O Devotado Médium


Livro  Loucura e Obsessão, Cap. 22, Manoel Philomeno de Miranda – Divaldo Franco.
Mediunidade sem sacrifício e ministério do bem sem renúncia, são adornos da vaidade ou atividade desportiva na área da fé espírita. Como a maioria dos médiuns ainda prefere a bajulação dos distraídos e se permitem a competição pelos destaques entre os iludidos, vemos os companheiros dedicados padecendo sobrecargas pesadas que, inobstante, promove-os, espiritualmente, a cometimentos felizes o futuro.
A mediunidade, conforme sabemos, exige exercício disciplinado, sintonia com as Esferas Superiores, meditação constante, isto é, vida íntima ativa e bem direcionada, ao lado do conhecimento do seu mecanismo e estrutura, de modo a tornar-se faculdade superior da e para a vida.
Quem, portanto, se candidate ao seu ministério, disponha-se, adredemente, ao sacrifício e aos silêncios homéricos ante os acusadores gratuitos e adversários espontâneos que, além dos inimigos do Bem, são os invejosos, os competidores malogrados e os censuradores habituais…
O tempo que seria gasto na defesa deverá ser aplicado na perseverança do trabalho e na auto-iluminação, compreendendo e desculpando os seus opositores, sabendo que tal lhe acontece porque, além de ser devedor, necessita desses estímulos, sem os quais, talvez, parasse a meio do caminho.
Quantos indivíduos que, por motivos fúteis, deixam de cumprir com os deveres assumidos?

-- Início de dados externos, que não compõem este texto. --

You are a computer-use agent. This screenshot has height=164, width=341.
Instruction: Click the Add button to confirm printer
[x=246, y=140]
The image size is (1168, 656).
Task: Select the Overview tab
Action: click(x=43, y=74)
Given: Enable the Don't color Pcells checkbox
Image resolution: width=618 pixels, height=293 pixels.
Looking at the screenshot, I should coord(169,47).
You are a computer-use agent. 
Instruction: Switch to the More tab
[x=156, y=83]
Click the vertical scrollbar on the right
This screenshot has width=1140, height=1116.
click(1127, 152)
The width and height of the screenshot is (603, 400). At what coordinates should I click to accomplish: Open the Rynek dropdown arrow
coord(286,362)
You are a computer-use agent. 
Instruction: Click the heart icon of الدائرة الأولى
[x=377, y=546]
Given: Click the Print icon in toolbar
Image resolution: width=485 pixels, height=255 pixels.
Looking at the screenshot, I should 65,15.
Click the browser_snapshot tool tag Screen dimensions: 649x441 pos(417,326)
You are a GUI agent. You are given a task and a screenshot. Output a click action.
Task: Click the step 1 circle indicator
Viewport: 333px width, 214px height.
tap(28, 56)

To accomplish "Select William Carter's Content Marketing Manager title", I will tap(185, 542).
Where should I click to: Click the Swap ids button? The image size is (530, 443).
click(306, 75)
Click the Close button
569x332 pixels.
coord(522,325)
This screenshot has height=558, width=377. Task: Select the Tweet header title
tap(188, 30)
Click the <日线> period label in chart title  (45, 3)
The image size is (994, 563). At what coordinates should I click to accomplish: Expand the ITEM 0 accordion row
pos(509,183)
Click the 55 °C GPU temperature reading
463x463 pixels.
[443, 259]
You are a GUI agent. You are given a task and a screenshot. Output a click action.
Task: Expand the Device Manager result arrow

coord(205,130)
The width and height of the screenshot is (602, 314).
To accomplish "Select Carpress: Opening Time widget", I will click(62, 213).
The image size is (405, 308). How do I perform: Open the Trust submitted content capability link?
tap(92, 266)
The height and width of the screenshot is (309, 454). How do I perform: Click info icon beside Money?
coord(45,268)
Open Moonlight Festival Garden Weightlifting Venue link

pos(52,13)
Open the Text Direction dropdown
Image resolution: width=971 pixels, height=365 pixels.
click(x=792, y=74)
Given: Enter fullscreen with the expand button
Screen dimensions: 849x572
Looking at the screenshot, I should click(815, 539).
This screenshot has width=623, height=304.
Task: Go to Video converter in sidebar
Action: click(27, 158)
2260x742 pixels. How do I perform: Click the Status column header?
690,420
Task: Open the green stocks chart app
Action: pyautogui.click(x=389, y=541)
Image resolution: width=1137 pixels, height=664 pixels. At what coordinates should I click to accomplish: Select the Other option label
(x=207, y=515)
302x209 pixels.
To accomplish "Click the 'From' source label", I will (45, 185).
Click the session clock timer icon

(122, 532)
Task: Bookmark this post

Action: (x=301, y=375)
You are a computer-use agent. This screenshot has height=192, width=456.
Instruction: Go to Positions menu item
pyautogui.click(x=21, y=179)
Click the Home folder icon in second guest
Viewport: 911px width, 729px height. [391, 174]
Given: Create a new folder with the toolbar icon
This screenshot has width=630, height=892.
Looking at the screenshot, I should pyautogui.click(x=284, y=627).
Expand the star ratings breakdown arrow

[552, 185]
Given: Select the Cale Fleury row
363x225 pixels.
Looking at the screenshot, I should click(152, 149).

No campo da mediunidade espírita, quantos trabalhadores que se omitem, que desertam ou que faltam ao dever sob pretextos irrelevantes? E não são poucos os adeptos que desanimam ante os resultados mediúnicos, que lhes parecem tardar, sem o esforço contínuo que lhes assinale o Espírito de serviço ou a dedicação que lhes caracterize a atividade.